We were so excited to see each other as he approached the bar. The poor kid didn’t stand a chance though. There were 5 of us working behind the bar, and they all knew he’d just turned 21. There were several friends and local off-duty bartenders seated at the bar—some of them used to change his diapers. Some of these people had waited years for this very moment. I don’t know if their goal was to destroy me or my kid, but they took great pride and pleasure in the act. Karma was about to bite me on the ass for all of the freshly turned 21 year olds whom I’ve temporarily disabled over the years as a bartender.

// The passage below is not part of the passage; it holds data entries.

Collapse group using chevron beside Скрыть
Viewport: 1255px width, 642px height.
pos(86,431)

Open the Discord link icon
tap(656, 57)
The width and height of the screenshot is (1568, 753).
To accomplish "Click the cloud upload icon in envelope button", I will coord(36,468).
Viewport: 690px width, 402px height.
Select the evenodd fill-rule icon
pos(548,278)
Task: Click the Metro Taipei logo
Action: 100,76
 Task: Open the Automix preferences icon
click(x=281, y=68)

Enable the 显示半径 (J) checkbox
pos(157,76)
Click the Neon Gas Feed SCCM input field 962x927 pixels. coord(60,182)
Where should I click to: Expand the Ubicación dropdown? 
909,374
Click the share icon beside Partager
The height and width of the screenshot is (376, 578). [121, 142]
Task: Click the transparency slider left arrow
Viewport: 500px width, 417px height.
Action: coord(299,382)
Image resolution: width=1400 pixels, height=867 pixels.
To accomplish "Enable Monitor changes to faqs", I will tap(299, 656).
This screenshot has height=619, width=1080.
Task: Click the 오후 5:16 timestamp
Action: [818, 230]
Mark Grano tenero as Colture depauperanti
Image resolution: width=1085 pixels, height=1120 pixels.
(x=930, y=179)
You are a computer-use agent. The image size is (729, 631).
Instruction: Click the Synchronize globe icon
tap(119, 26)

Being surrounded by those many people whose sole mission was to buy him a shot, rendered his demise imminent. I vetoed as many of these as I could being father first, bartender second, but I was too grossly outnumbered. Painful as it was, I was left with no choice but to stand back and watch the scene play out. After several shots in a short time, my son came over to me and hugged me and said,

“Dad, I’m in pretty good shape, huh?”

What he didn’t yet realize is that the traffic jam of booze had now bottle-necked inside of him. I looked at my offspring with fatherly wisdom and said,

“Yeah, you’re doing ok now, but mark my words, in about 32 minutes from now you’re going to be an amoeba.”

Approximately 31 minutes and 9 seconds later, my son’s motor skills were now almost the exact equivalent of his 10-week-old sister. His capacity to speak coherently rivaled hers as well. He fortunately had a really great bunch of friends with him, and it was unanimously decided that it was time for him to go home. I felt awful, but I knew there were much worse places he could have been at this moment.

Now, the arduous process of getting him down 4 flights of stairs and safely into a cab would commence. He refused to leave without his Dad, so I went along for the process, abandoning my post. The problem was that he no longer recognized me and thought I was lying to him when I told him I was his father. We made it to the first landing and came to a screeching halt. I grossly underestimated his strength and his grip on the stair railing. The 5 of us “assisting” wrestled with him for about the next 15 minutes to no avail. I looked at his friends, each of whom had at least 4 inches, and 50 pounds on me and said,

“Let him go. It’s time for plan B.”

Everyone, including my son, released his grip and stared at me curiously waiting to find out what plan B was. In one fluid motion, I scooped him up, threw him over my shoulder and fireman-carried him down the remaining 3 flights of stairs. His buddies were torn between hysterical laughter, and amazement over what they were witnessing. I tossed him in a cab and sent him home with specific instructions for his friends who communicated with me throughout the remainder of the evening.

Well, I’m certainly out of space. My son is fine, (my back, amazing is as well, given my track record in that department), and we laughed later. Thanks for playing along.